Stated task A -
Answer these questions using the moments page, one answer per line with matching marks.
(i) According to the moments page, where are the worksheet solutions posted?
(ii) What hint value is given for 1(b) of AS 3.1?
(iii) How many comments does the moments page show?

Provided text -
03 Moments
- Revision: key ideas in turning effects of forces; also refer to FAQs
- turning effect of forces mindmap.pdf
- Worksheets: refer solutions posted in iTunes U.
- Assignment:
- AS 3.1 AS3.1 - Moments.pdf
- Hints: 1(b) 1150 Nm, (c) 3840 N,
- 2(b)(ii) 0.333 m, (iii) compare moments, determine net moment direction.
- AS 3.2 AS3.2 - CoG & Stability.pdf
- Hints: Whenever conditions change, sketch and label clearly separate freebody diagrams (use pencil) for easy analysis!
- 1(a) only 3 forces, (b) 7690 N, , calculate and state whole number of children, (d) 4000 N, (e) 800 N.
- 2(b)(i) describe clearly the direction of any net moment produced, and subsequent motion of the toy; (b)(ii) make reference to Fig. 2.1 and the conditions for equilibrium.
- 3(a) state in terms of area of base and the height of the centre of gravity above the base, (b) draw diagram showing maximum angle of tilt (refer to WS3.3 example of rectangular block).
- Practice Quiz S3 Quiz 6C with answers.pdf
Post your questions/comments on worksheet, assignments below.
Comments (9)

Stated task B - Format the rows from the line containing "The width and height of the screenshot is (1107, 579)." up to and including the line containing "coord(793,63)" as a JSON list of strings, with one string per line and blank lines left out.

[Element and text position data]
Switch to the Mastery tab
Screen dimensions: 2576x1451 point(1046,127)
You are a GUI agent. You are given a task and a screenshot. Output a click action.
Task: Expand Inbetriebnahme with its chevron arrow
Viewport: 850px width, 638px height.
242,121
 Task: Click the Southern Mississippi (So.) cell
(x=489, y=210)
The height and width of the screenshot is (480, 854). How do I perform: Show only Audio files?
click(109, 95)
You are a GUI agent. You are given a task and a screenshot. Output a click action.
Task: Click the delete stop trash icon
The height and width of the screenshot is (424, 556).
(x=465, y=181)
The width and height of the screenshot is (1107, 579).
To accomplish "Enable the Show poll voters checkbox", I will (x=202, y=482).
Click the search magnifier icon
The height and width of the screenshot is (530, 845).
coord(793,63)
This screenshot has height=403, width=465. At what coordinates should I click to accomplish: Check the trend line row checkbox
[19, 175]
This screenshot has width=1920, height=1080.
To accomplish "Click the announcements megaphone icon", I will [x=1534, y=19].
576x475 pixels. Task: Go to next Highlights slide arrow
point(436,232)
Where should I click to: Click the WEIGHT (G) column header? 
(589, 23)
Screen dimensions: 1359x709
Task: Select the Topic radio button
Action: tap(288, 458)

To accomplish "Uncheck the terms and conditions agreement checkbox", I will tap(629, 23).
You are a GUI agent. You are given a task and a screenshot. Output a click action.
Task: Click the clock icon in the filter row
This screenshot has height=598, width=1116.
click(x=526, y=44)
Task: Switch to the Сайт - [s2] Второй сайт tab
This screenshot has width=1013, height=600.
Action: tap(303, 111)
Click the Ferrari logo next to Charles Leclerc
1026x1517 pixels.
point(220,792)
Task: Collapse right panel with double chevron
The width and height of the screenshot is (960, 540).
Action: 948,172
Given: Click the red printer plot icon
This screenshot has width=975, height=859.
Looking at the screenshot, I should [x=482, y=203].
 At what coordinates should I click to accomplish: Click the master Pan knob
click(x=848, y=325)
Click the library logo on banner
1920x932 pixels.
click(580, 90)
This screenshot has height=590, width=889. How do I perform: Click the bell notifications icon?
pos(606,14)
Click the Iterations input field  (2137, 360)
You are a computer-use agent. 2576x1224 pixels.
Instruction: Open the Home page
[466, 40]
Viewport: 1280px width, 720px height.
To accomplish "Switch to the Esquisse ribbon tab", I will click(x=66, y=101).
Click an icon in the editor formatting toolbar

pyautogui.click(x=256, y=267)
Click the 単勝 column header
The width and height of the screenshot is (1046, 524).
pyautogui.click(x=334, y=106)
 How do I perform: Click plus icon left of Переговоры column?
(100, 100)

Complete output A -
(i) In iTunes U.
(ii) 1150 Nm.
(iii) 9.

Complete output B -
[
  "The width and height of the screenshot is (1107, 579).",
  "To accomplish \"Enable the Show poll voters checkbox\", I will (x=202, y=482).",
  "Click the search magnifier icon",
  "The height and width of the screenshot is (530, 845).",
  "coord(793,63)"
]